Here’s a brief overview what you need to do to get them working.

Please note that the following steps include enabling PPA’s, and you are following the instructions at your own risk.

Enable connections via Bluetooth

To be able to pair and connect the Sixaxis controllers correctly via Bluetooth, you will need to install QTSixA. If you want to use your controllers via USB only, you might want to stop here. The controllers are mostly supported out of the box. More information on the QTSixA website.

The steps you need to take at this point are documented thoroughly on the Sixaxis page of the Ubuntu community help wiki. Here’s a really brief recap.

Install QTSixA

sudo apt-add-repository ppa:falk-t-j/qtsixa
sudo apt-get update
sudo apt-get install sixad libusb-dev libusb-0.1-4

Pair and connect

To pair the controllers, run sudo sixpair when your controller is plugged in. Repeat for each controller.

Naturally, if the controllers are already paired with this machine eg. not used with any other host machine since the last use, you can skip this part.

To connect the controllers, run sixad --start and press the PS button (for some time) on each controller when the software tells you to. When the controller vibrates, you are connected!

The sixad daemon captures your bluetooth device and will stop the regular bluetooth activity. You can return to a normal state by running sixad --restore. If you wish to, you can set sixad to run on boot so you can always connect your controllers on the fly. More information on this and other configuration options can be found at the official QTSixA website.

Map buttons to keyboard events

If you want to use the controllers to play games that do not have direct support for game controllers like I did, you need to map the controller buttons to keyboard events. For this part, you will need additional software.

As I was doing the research, I read about several applications that allow you to remap buttons. I ended using AntiMicro since it seemed easy enough – and just worked. Your mileage may vary.

Install AntiMicro

sudo apt-add-repository ppa:ryochan7/antimicro
sudo apt-get update
sudo apt-get install antimicro

Configure to your liking

Once you’ve done that, run AntiMicro to set the key bindings.

If Antimicro doesn’t show you “Sticks” and “DPads” separately, but only two columns of buttons, I recommend running the controller mapping (bottom left). For some reason, this was correctly detected on my desktop, but not on my laptop.

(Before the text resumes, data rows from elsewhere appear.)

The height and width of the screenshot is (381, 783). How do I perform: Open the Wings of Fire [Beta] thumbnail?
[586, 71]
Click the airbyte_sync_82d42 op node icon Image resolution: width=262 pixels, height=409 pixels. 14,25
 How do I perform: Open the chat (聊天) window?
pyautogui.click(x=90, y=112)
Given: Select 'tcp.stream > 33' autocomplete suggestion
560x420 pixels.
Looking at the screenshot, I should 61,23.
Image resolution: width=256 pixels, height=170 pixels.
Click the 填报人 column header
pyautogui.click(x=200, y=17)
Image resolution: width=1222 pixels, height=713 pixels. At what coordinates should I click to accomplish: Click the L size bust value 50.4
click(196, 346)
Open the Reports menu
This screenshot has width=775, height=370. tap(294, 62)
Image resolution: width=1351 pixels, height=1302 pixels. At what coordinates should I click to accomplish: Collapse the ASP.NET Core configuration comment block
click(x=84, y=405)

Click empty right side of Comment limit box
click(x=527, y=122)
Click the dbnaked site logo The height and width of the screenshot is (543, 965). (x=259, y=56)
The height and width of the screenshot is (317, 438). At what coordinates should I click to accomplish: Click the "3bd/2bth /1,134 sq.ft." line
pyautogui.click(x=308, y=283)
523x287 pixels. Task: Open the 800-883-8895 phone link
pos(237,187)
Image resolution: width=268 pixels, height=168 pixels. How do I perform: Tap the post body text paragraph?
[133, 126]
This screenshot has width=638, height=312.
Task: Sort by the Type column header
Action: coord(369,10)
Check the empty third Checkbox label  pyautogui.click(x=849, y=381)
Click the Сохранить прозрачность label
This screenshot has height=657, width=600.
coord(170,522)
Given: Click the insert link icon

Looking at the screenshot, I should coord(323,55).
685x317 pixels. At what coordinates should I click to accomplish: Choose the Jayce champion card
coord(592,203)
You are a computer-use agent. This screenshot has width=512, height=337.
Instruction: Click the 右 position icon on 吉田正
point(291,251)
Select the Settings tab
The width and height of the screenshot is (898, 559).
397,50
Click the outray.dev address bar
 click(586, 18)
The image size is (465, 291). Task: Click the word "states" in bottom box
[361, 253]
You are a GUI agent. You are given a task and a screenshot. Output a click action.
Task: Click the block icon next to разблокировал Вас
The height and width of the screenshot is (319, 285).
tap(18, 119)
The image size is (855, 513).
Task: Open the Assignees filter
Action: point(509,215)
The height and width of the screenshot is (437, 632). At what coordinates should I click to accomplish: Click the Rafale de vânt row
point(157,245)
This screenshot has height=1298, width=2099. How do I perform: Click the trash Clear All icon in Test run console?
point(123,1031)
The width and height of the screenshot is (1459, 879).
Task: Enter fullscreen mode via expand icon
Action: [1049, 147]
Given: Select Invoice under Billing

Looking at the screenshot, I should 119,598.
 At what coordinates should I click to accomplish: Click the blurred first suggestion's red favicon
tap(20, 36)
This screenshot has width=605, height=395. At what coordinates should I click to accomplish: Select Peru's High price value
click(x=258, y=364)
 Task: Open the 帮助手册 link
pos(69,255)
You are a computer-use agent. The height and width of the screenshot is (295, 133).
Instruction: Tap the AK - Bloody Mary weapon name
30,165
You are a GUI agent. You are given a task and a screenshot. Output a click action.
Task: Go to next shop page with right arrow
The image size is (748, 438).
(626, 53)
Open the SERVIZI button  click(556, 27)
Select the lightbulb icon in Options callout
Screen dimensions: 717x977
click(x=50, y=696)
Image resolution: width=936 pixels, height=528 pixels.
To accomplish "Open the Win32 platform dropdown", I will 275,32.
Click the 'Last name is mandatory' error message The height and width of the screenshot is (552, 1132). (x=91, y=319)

The UI itself is pretty straightforward; when you press a button on the controller, the corresponding UI button is highlighted. To change the key binding, simply press that button and pick a key you wish to bind it to. In some cases, you might not be presented with a virtual keyboard; in these cases, you can get it to appear by pressing the “No key” button. You can even do advanced set up, for example key combos.

Finally, you can save the button profiles for easy access in the future. Remember to keep AntiMicro running as long as you use your controllers.